Nothing for the Worker and Community Transition program, which funds community reuse organizations that create jobs for laid-off nuclear workers. That would cut off funding for the Paducah Area Community Reuse Organization (PACRO), which has been a conduit for about $2.5 million in Energy Department money toward the new Purchase Area Industrial Park. PACRO's role has added emphasis now that USEC Inc. plans to close the 1,270-job Paducah plant starting in 2010 and replace it with a gas centrifuge plant in Piketon, Ohio.
"What I've suggested to everybody is we look at ways to fund the Paducah organization other than through the DOE program," said PACRO Director John Anderson. "There is a great deal of momentum to sunset it."
$75 million for Olmsted Locks and Dam work, enough to start building a $564 million dam this fall. The request, in a separate budget for the U.S. Army Corps of Engineers, is $12 million more than allocated this year. Dam work is expected to last until 2012 and generate 250 peak construction jobs.
$25 million for Kentucky Lock, compared with $29.9 million this year. The expanded lock and new locks at Olmsted are designed to improve river shipping by cutting locking time in half.
$55.9 million for a new factory to convert nearly 40,000 cylinders of uranium-enrichment waste into safer material that might have commercial use.

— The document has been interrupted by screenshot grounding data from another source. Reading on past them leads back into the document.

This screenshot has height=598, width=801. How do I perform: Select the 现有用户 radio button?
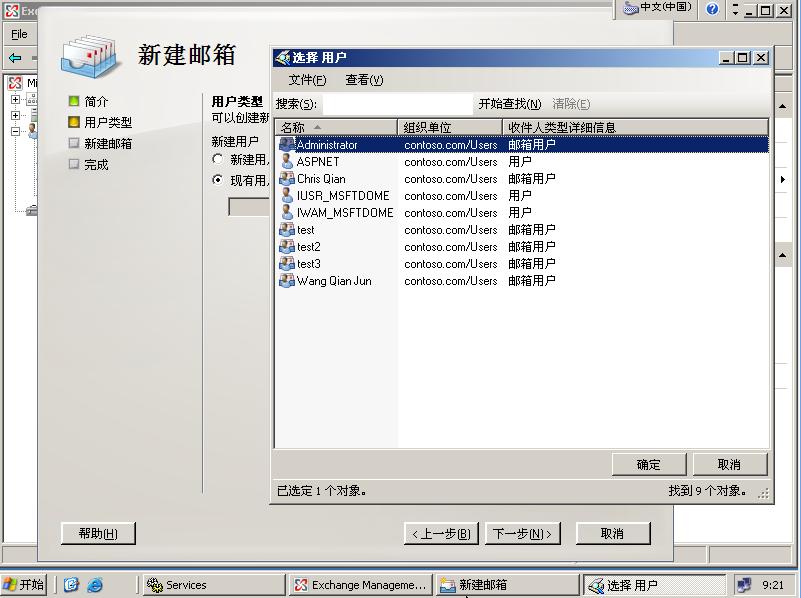coord(218,180)
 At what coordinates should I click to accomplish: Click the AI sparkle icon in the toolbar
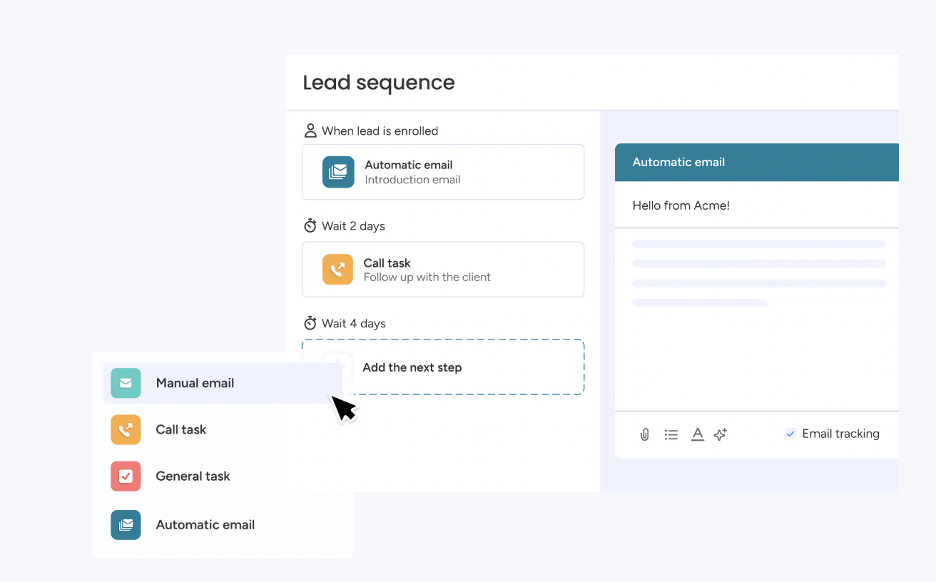point(720,434)
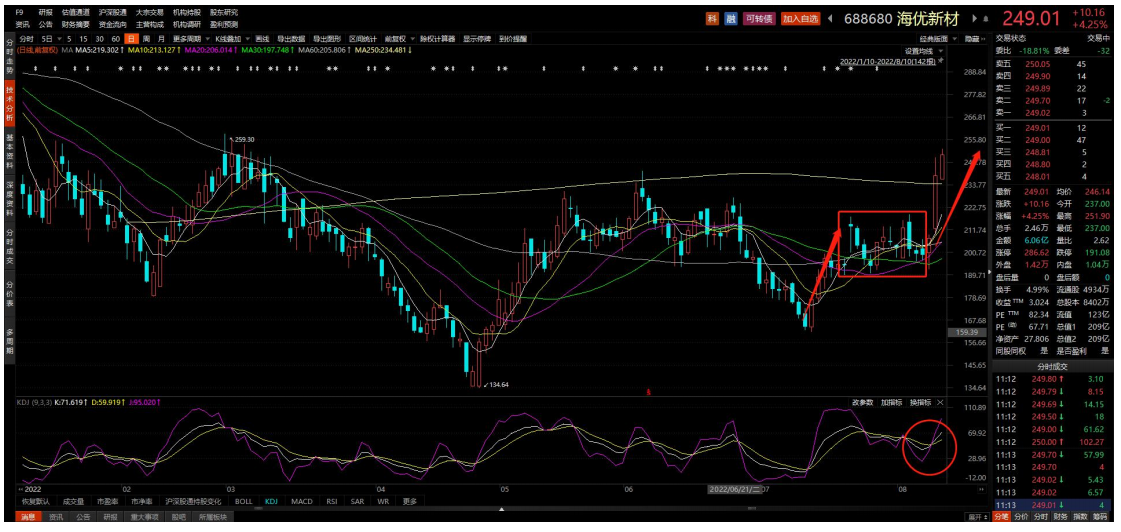
Task: Click the 可转债 convertible bond badge
Action: (x=758, y=18)

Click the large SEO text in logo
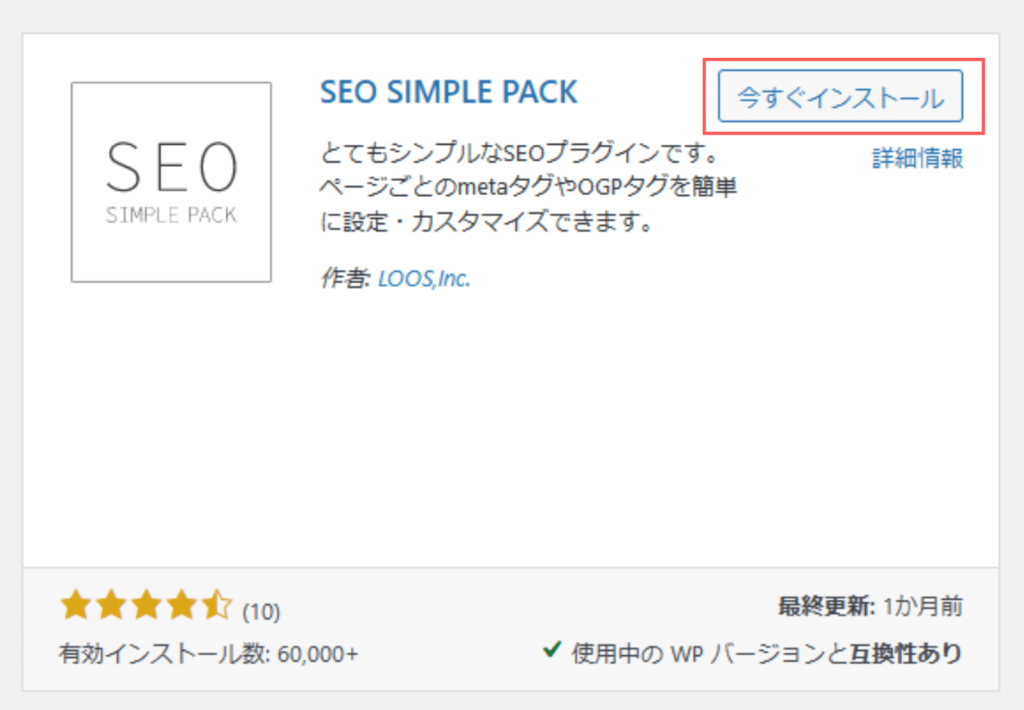pos(172,167)
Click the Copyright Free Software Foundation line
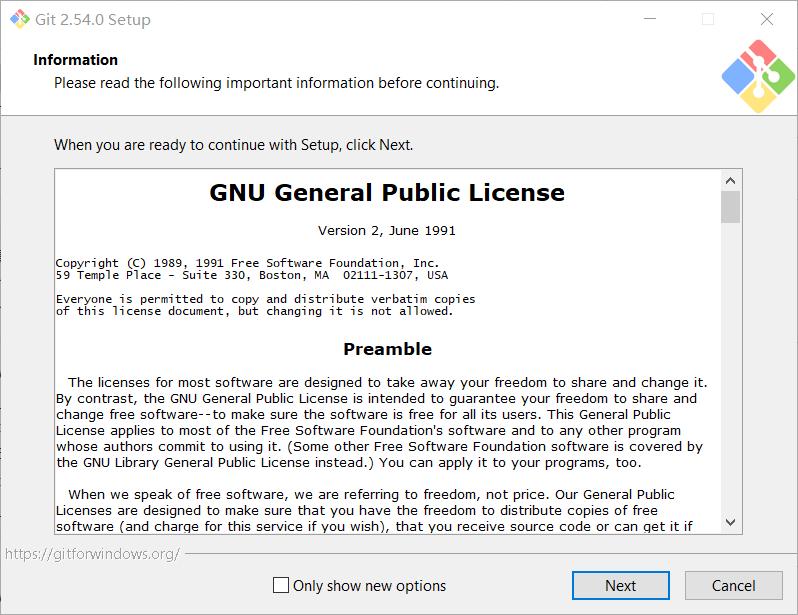The image size is (798, 615). tap(247, 263)
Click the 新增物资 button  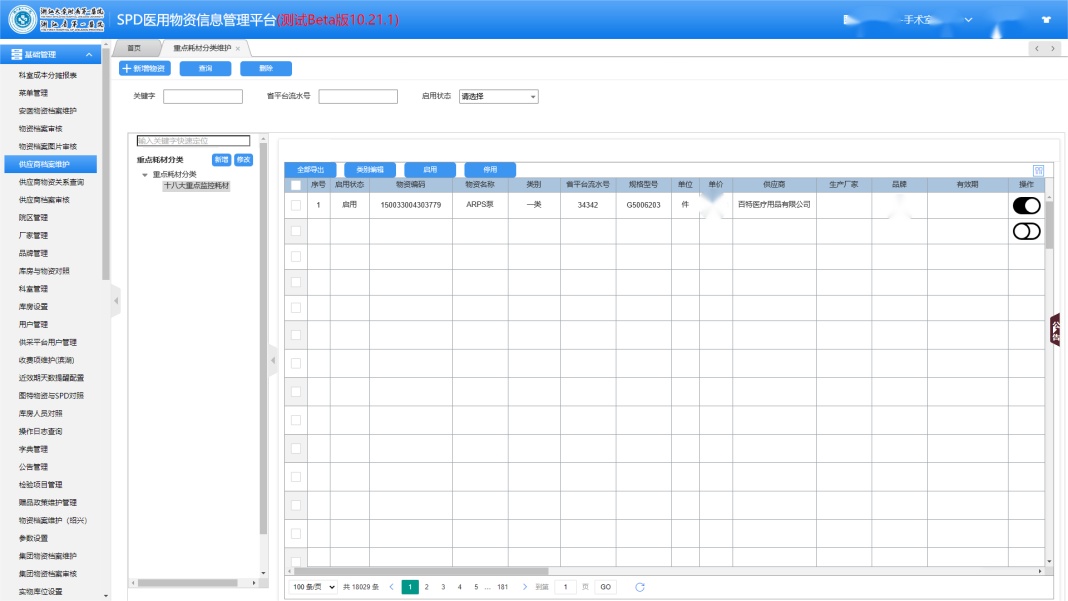point(144,68)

The request is $5.4 million lower than the $61.3 million budgeted this year. Uranium Disposition Services, the contractor, expects to break ground by this summer for the 150-job plant.
$7.8 million for nuclear plant safeguards and security, up from $7 million this year.
$8.12 million for a new Lexington-based office overseeing cleanup at Paducah and a closed enrichment plant at Piketon. The office received $7.81 million this year.
$43 million nationwide for a controversial program designed to compensate nuclear workers sickened from plant toxins. The added money is designed to cut down on a huge claims backlog in the program, which received $27 million this year.
PACRO’s budget has rapidly shrunk from $8 million since its first year of operation in 1999 to $150,000 this year. Anderson said the demise of community reuse organizations became apparent last month at a meeting of directors.
"This gives us about two years to generate an income stream from other sources," he said. "That can be done. It's just that everybody is going to have to work together."
Among other things, Anderson is pursuing contracts with plant cleanup and recycling firms, including cylinder-converter UDS and Los Angeles-based ToxCo, which wants to find markets for abandoned fluorine cells at the Paducah plant.